WORK TASK =
If a line in the records below contains the word "computer", copy it out.

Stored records
BEGIN
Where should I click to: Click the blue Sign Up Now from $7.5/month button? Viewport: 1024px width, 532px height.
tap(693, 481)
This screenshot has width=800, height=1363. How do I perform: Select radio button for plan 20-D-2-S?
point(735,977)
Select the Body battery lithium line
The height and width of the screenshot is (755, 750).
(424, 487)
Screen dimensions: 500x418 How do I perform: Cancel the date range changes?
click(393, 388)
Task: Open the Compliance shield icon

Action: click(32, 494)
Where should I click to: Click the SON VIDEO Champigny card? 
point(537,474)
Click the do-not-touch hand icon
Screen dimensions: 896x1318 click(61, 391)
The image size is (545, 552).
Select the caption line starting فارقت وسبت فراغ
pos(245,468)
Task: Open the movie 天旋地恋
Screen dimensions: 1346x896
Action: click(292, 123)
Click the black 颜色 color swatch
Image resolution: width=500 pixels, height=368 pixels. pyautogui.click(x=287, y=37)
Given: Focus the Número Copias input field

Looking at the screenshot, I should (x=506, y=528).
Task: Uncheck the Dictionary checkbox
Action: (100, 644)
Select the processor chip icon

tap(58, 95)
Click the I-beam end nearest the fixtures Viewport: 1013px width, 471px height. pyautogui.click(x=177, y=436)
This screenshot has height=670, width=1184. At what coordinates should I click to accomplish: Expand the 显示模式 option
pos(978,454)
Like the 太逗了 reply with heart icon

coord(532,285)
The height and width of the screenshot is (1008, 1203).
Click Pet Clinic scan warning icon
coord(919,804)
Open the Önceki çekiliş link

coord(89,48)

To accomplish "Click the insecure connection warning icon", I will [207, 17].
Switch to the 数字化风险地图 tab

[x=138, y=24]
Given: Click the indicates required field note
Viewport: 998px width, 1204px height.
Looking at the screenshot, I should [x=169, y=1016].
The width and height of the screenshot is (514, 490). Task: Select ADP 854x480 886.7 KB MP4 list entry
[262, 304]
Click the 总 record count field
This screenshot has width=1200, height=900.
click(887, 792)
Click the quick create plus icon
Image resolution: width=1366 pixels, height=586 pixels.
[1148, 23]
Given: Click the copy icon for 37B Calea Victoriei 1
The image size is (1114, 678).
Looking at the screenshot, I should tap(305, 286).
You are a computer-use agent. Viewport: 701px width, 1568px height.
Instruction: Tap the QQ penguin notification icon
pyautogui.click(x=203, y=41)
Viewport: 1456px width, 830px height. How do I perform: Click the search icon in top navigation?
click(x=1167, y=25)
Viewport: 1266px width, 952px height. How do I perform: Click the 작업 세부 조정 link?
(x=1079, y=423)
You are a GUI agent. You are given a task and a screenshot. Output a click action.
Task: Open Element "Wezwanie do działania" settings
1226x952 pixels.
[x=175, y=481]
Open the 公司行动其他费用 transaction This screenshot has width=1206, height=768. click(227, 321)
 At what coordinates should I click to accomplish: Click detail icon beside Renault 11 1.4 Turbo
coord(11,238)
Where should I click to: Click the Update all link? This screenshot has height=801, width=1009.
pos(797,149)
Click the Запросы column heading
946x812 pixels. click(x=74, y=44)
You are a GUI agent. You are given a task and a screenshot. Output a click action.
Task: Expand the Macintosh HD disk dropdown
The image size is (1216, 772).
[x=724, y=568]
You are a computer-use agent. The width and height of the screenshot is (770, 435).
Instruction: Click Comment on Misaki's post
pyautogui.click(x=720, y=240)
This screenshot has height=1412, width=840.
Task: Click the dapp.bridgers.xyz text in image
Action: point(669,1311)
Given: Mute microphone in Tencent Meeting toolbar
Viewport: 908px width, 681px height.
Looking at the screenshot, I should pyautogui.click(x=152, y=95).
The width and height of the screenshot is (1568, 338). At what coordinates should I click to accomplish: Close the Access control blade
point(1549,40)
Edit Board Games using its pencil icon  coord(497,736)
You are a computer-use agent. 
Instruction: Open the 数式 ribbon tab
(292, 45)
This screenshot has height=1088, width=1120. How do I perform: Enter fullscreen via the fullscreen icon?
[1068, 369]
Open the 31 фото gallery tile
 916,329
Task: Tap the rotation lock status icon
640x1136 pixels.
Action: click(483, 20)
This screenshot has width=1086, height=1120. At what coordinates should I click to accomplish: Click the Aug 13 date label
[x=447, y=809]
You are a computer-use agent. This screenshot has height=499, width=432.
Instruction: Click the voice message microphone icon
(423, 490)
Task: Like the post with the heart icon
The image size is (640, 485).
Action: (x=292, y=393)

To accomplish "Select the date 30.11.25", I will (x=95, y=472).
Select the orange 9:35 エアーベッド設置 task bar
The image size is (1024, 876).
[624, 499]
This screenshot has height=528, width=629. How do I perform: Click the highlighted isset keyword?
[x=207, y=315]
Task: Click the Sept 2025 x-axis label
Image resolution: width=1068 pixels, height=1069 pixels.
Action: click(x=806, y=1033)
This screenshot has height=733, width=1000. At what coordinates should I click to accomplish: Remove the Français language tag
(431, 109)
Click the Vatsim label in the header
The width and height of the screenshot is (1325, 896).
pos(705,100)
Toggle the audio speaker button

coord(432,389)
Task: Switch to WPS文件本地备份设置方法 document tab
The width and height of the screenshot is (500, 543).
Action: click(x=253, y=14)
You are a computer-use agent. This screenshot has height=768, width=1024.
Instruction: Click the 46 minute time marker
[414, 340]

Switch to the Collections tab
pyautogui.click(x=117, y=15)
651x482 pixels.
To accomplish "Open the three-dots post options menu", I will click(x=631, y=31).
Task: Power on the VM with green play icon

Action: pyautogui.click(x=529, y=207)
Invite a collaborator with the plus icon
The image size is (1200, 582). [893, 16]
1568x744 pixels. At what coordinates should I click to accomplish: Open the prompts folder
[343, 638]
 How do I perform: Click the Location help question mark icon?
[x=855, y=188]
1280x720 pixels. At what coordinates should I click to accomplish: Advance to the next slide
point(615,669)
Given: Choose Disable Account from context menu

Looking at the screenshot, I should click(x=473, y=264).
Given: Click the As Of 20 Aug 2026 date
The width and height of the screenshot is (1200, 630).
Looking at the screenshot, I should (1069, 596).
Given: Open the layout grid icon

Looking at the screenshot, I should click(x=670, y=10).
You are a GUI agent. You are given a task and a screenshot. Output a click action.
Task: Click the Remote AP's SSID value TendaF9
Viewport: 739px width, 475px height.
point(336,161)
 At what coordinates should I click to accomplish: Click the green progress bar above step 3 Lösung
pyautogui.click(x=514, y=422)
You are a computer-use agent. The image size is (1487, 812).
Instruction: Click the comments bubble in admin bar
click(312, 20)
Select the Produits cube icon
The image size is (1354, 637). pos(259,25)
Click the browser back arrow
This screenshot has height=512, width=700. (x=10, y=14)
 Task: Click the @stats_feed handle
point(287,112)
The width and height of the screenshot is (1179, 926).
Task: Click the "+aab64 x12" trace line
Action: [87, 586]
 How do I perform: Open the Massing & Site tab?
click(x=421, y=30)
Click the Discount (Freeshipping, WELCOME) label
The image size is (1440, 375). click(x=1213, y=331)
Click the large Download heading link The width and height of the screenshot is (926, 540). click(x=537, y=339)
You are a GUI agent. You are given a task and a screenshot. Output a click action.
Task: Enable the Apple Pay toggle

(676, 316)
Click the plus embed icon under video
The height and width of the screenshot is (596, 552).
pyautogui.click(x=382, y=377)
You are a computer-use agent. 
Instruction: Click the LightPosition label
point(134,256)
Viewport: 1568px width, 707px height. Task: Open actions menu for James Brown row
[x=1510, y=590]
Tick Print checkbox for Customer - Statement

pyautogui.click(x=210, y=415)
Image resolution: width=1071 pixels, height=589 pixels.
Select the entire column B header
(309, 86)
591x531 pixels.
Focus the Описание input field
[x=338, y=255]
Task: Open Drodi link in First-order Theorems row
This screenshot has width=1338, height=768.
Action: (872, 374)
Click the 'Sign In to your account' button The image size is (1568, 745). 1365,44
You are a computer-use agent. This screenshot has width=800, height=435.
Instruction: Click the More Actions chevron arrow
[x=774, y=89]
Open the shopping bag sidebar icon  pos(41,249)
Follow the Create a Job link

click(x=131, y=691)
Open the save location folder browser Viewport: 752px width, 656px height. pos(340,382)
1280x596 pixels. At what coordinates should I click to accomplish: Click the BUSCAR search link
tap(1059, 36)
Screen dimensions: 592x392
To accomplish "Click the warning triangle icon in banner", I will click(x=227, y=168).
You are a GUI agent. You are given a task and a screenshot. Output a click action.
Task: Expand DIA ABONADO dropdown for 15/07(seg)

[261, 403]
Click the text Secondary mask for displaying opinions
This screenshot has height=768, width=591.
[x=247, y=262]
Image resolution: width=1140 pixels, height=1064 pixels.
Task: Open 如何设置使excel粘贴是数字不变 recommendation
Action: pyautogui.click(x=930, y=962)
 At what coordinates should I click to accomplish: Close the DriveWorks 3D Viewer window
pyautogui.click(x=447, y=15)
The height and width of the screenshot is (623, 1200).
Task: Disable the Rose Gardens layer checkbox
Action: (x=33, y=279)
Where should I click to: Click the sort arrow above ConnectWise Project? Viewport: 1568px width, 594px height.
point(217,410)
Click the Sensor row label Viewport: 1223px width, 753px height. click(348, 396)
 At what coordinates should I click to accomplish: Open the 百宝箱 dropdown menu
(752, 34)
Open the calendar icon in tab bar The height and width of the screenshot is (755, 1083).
END
SOLUTION FOR THIS TASK =
You are a computer-use agent. Viewport: 701px width, 1568px height.
You are a computer-use agent. The width and height of the screenshot is (770, 435).
You are a computer-use agent. 
You are a computer-use agent. This screenshot has height=499, width=432.
You are a computer-use agent. This screenshot has height=768, width=1024.
You are a computer-use agent. The image size is (1487, 812).
You are a computer-use agent. 
You are a computer-use agent. This screenshot has width=800, height=435.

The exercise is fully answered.